The bladder is filled by the kidneys, small organs that lie ‘upstream’ from it. They filter the blood, help regulate electrolyte levels in the body, and perform other vital functions. One of those functions is very basic: to control the amount of fluid in the body. It does it by excreting excess fluid through the ureters down into the bladder.
While the kidneys filter about 42 gallons (160 liters) of blood per day, they produce only about a liter or two per day of urine. About 5% of that fluid is dissolved material such as urea, small amounts of protein and other substances. The remaining 95% is ordinary water.
Where the kidneys are, well, kidney-shaped and filled with neprhons (small filtering sacs) the bladder itself is hollow and more balloon shaped. It sits inside the pelvic region directly behind the pubic symphysis or pubic bone and stores the urine the kidneys excrete. As it swells with fluid, the bladder becomes rounder. At its peak, the average adult’s bladder will hold about 2 cups (about 1/2 liter), but the urge to urinate normally begins at about 1 cup (250-300 ml).
What happens next?
As the physical volume of the bladder increases, it presses on nearby nerves. Before long, those nerves (called ‘stretch receptors’) send signals to the brain that tell us ‘urinate’. That doesn’t happen automatically in the case of most people (fortunately), of course. The bladder is one of the few organs over which we have a large degree of conscious control.
Counteracting the urge created by those nerve signals, we can (up to a point) use the urethral sphincter muscles to ‘hold back’, for some people up to as long as five hours.
Then, whether through loss of control or by an act of will, we squeeze the bladder muscles to push urine through a tube called the urethra. But we have to do more than push. We have to relax those ring-like sphincter muscles to allow the urine to flow. It is poor control of the latter that produces incontinence.

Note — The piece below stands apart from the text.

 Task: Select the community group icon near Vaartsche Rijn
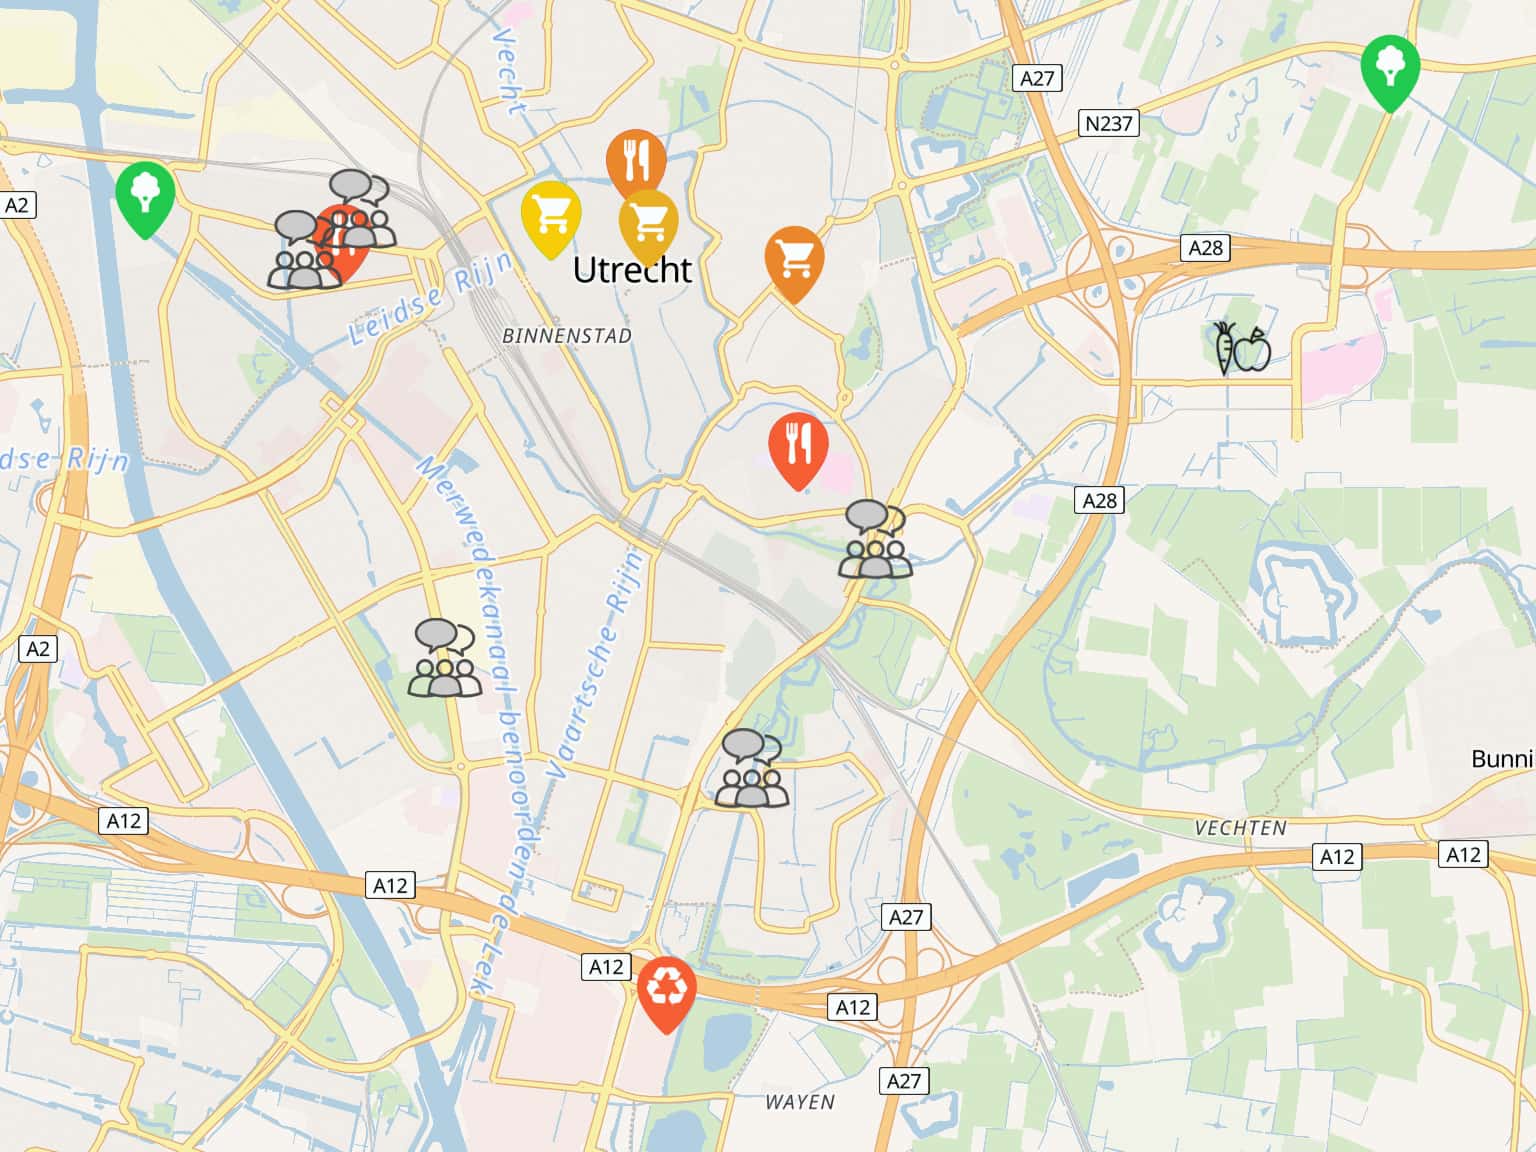pos(752,768)
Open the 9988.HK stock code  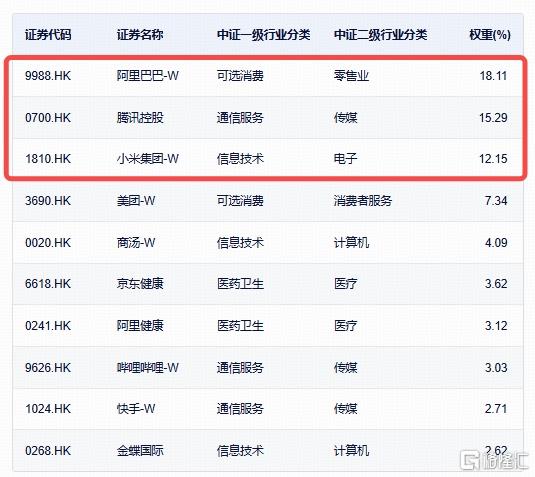click(x=48, y=75)
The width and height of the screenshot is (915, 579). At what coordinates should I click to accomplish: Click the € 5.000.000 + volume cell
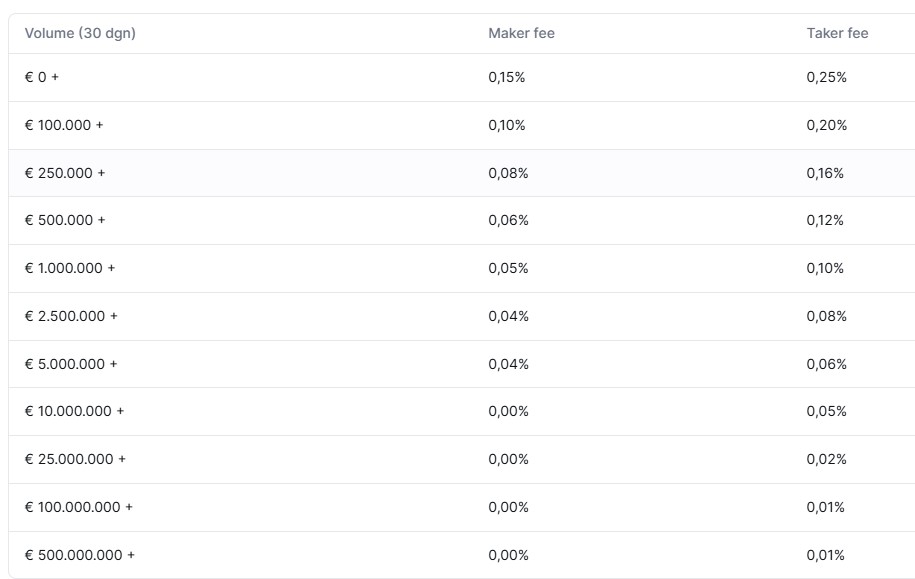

The urethra, as well as the ureters and the bladder itself, are lined with a type of mucous that prevents fluid movement through their material. The bladder muscles are able to operate as they do because of their three layers: the mucosa, submucosa, and detrusor. The middle layer contains blood vessels that feed the cells of the organ. The outer layer performs the ‘heavy lifting’ in urination. When you ‘press down’ to urinate, it is this muscle you are chiefly contracting.
That sense of relief you feel is the result of those same nerves now signalling the brain, ‘done’.